### Exercise instructions
Write out the whole listing exactly as it stands.

[[ Data under study, beginning ]]

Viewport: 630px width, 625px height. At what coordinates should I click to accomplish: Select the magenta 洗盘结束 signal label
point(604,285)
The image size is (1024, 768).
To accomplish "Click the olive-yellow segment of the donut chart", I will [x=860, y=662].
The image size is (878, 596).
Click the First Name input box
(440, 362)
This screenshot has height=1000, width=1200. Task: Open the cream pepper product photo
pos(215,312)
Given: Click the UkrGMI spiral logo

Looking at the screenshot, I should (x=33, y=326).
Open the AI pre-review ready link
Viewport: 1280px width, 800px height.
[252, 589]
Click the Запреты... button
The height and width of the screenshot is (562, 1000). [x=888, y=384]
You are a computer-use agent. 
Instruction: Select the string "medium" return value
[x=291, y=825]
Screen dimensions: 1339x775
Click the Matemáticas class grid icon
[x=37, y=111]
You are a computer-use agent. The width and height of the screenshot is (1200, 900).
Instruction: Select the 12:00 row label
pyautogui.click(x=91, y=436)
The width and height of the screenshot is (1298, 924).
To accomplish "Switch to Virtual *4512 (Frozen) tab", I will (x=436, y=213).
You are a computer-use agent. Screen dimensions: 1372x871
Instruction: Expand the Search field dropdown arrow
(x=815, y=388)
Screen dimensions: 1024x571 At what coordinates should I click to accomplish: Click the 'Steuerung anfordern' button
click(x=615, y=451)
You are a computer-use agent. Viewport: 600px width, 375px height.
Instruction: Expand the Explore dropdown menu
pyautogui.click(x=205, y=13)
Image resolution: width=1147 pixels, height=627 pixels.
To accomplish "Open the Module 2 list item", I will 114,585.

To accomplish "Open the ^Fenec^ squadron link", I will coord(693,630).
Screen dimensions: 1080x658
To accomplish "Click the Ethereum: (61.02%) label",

[[ Data under study, end ]]

### Problem solution
Viewport: 630px width, 625px height. At what coordinates should I click to accomplish: Select the magenta 洗盘结束 signal label
point(604,285)
The image size is (1024, 768).
To accomplish "Click the olive-yellow segment of the donut chart", I will [x=860, y=662].
The image size is (878, 596).
Click the First Name input box
(440, 362)
This screenshot has height=1000, width=1200. Task: Open the cream pepper product photo
pos(215,312)
Given: Click the UkrGMI spiral logo

Looking at the screenshot, I should (x=33, y=326).
Open the AI pre-review ready link
Viewport: 1280px width, 800px height.
[252, 589]
Click the Запреты... button
The height and width of the screenshot is (562, 1000). [x=888, y=384]
You are a computer-use agent. 
Instruction: Select the string "medium" return value
[x=291, y=825]
Screen dimensions: 1339x775
Click the Matemáticas class grid icon
[x=37, y=111]
You are a computer-use agent. The width and height of the screenshot is (1200, 900).
Instruction: Select the 12:00 row label
pyautogui.click(x=91, y=436)
The width and height of the screenshot is (1298, 924).
To accomplish "Switch to Virtual *4512 (Frozen) tab", I will (x=436, y=213).
You are a computer-use agent. Screen dimensions: 1372x871
Instruction: Expand the Search field dropdown arrow
(x=815, y=388)
Screen dimensions: 1024x571 At what coordinates should I click to accomplish: Click the 'Steuerung anfordern' button
click(x=615, y=451)
You are a computer-use agent. Viewport: 600px width, 375px height.
Instruction: Expand the Explore dropdown menu
pyautogui.click(x=205, y=13)
Image resolution: width=1147 pixels, height=627 pixels.
To accomplish "Open the Module 2 list item", I will 114,585.

To accomplish "Open the ^Fenec^ squadron link", I will coord(693,630).
Screen dimensions: 1080x658
To accomplish "Click the Ethereum: (61.02%) label",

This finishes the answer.